Figure 1: Asboe-Hansen sign
Figure 2: erosions with haemorrhagic crusting involving lips, oral and nasal mucosa
Figure 3: Multiple dusky-red purpuric macules with blisters over lower extremities
Initial management involved immediate discontinuation of acyclovir, supportive care, adjunctive corticosteroid therapy. Intravenous dexamethasone 8mg, Pheniramine Maleate 2ml for consecutive couple of days. In addition, a potent topical steroid, ocular lubricant as ointment and eye drops were advised. Optimal hydration and nutritional status were maintained with intravenous fluids. Daily regular wound care was done. After a period of 11 days patient condition got improved.
DISCUSSION
Causality assessment was ‘probable’ according to Naranjo Probability Scale (score=5), ‘probable/likely’ as per the WHO-Uppsala Monitoring Centre criteria. The prognosis calculated as per SCORTEN score is 3, that corresponds mortality rate of 35%. The body surface area is calculated using Lund-Browder chart. The patient had an involvement of neck -2% (front and back), anterior and posterior trunk (26%), upper limbs both anterior and posterior (14%), thigh both anterior and posterior (19%) resulting in a total surface area of 61%. As SJS and TEN indicate the same instead, are differentiated based on severity of skin involvement. If the condition is less than 10% body surface area involvement would be termed as SJS, whereas if it 10-30% body surface area involvement could be termed as SJS/TEN overlap and more than 30% body surface area involvement termed as TEN 5.

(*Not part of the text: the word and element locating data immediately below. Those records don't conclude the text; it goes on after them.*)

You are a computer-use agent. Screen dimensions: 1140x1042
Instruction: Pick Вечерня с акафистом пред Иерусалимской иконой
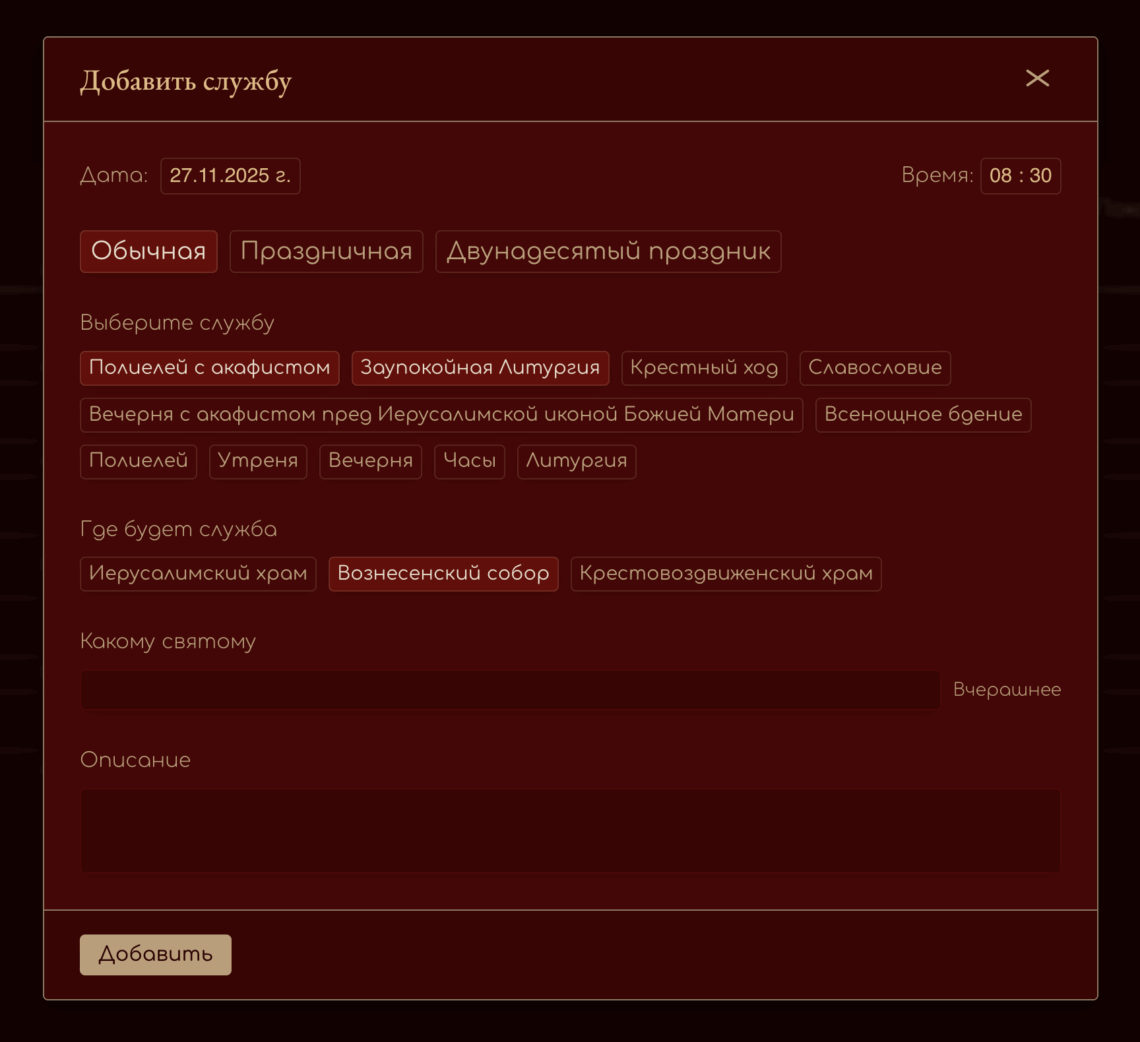click(441, 415)
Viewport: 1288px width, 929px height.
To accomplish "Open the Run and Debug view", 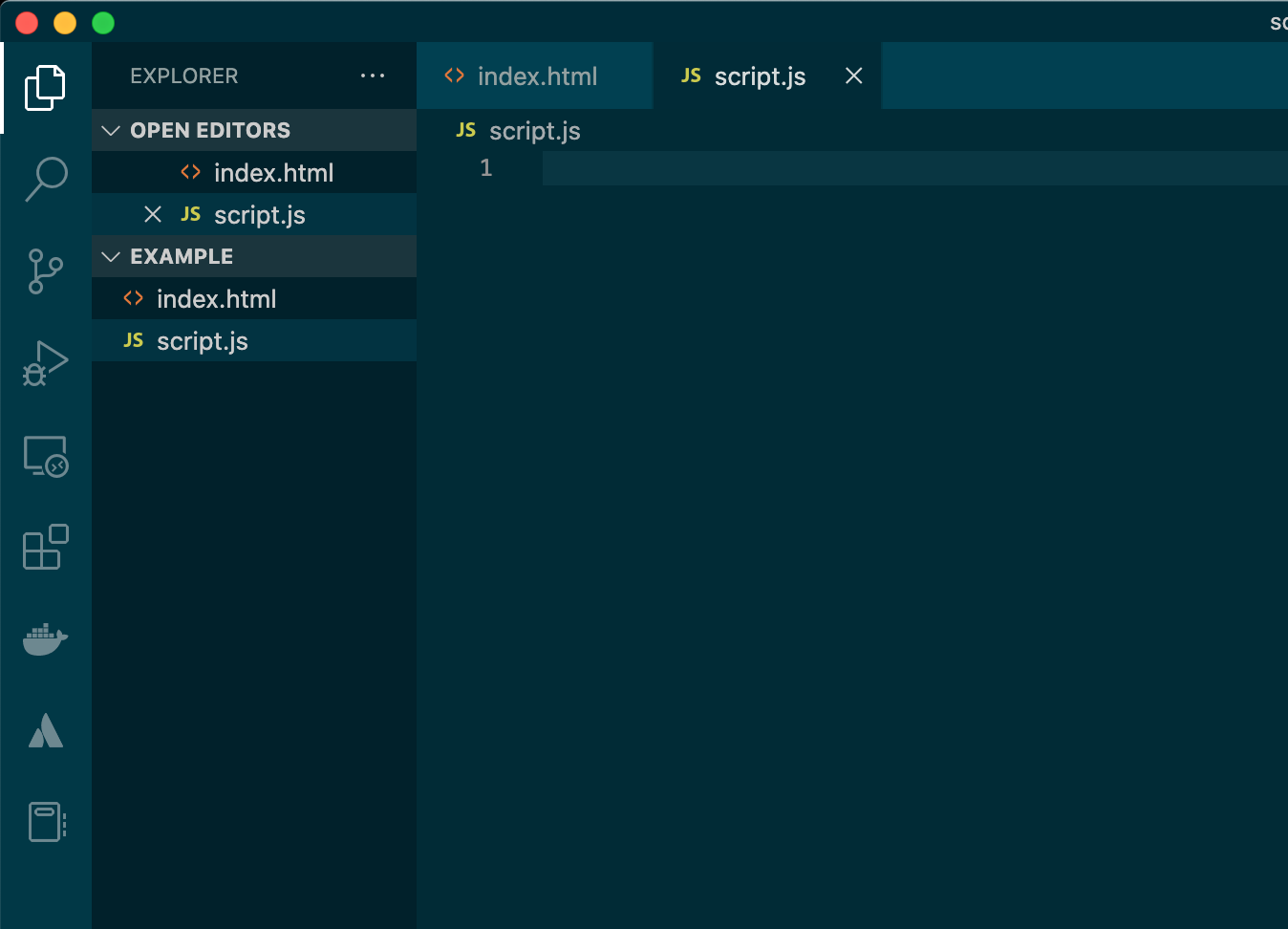I will [x=45, y=362].
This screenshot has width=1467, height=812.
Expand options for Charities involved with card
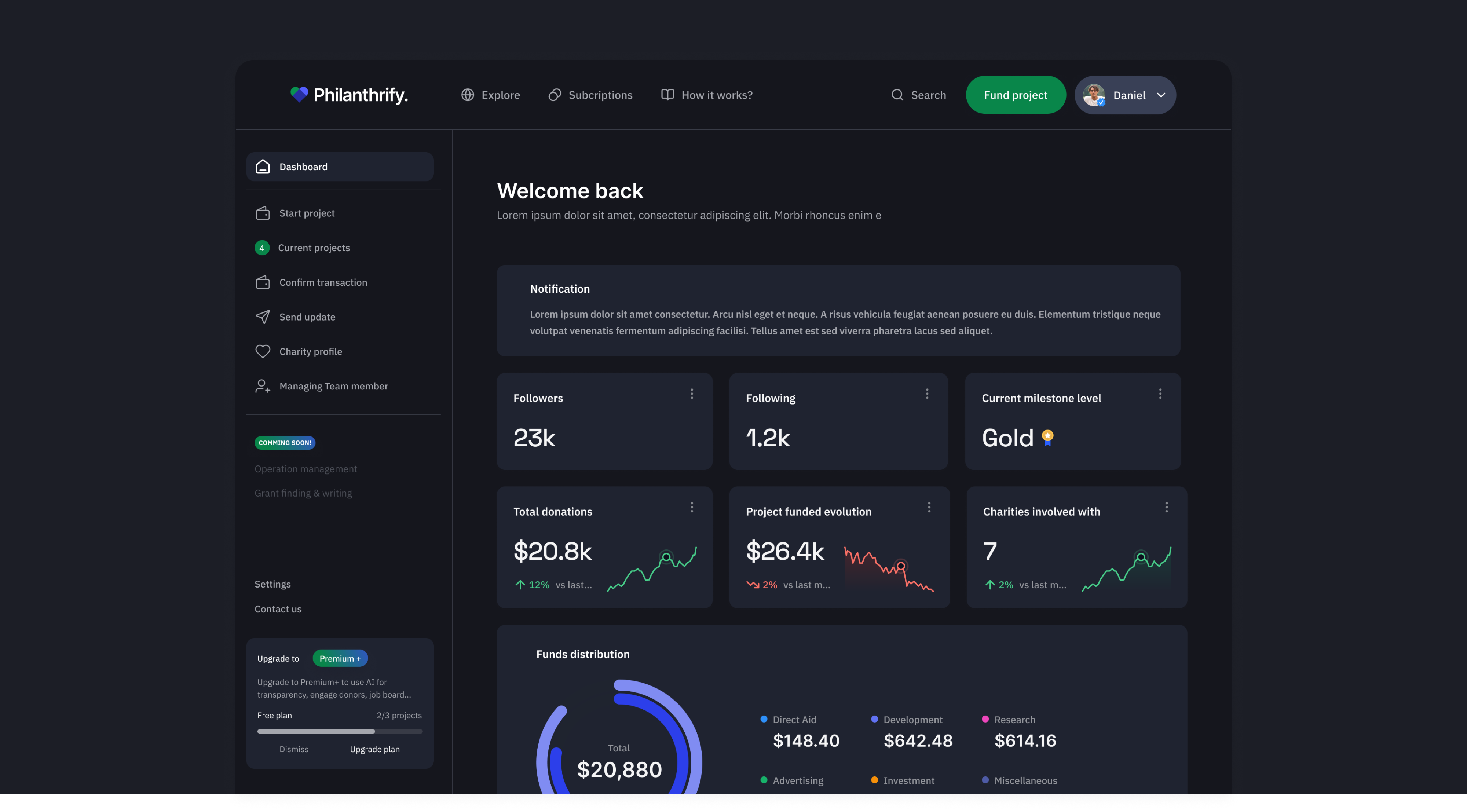[1166, 507]
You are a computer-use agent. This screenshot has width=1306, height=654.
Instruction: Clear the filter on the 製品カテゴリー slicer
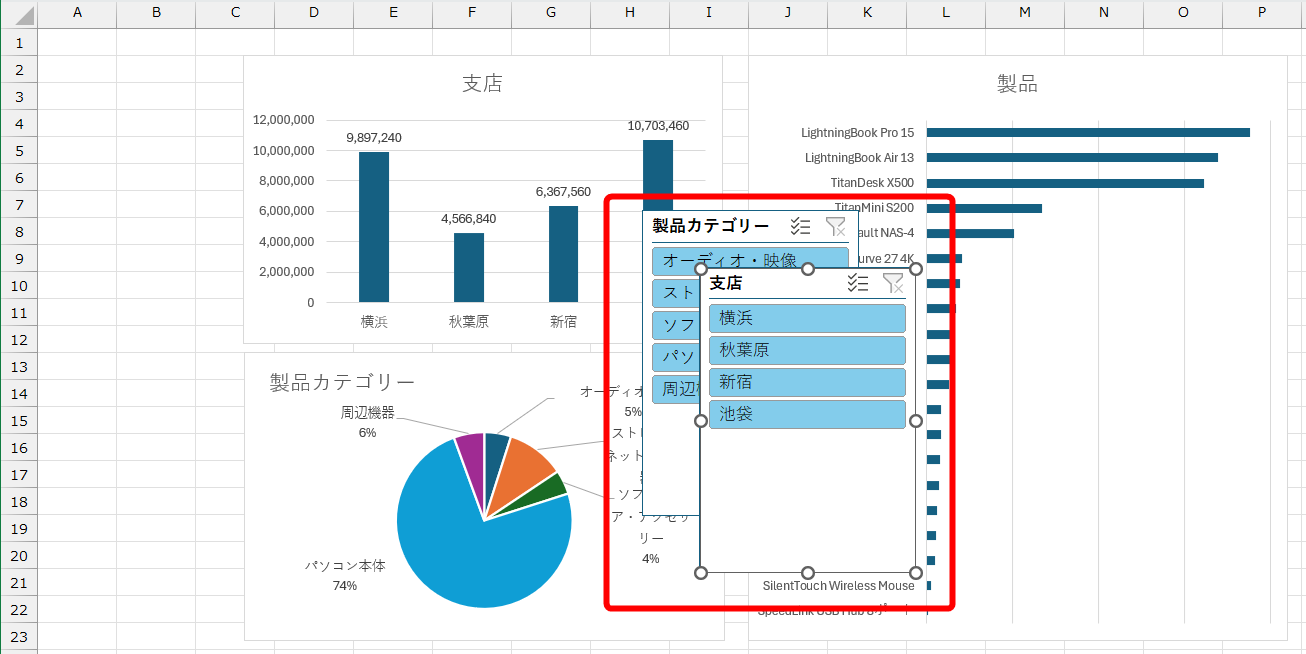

However, re-occurrence with the use of same or similar group of drugs could occur. Patients need to be counseled for future drug avoidance. In our case, patient was given immediate supportive therapy which involves fluids, nutritional plan, wound management along with adjunct systematic gluco-corticoids helped the patient to recover from the clinical condition.
We highlight a rare adverse cutaneous drug reaction to commonly prescribed anti-viral drug acyclovir; there by adding to the expanding list of associated with SJS/TEN.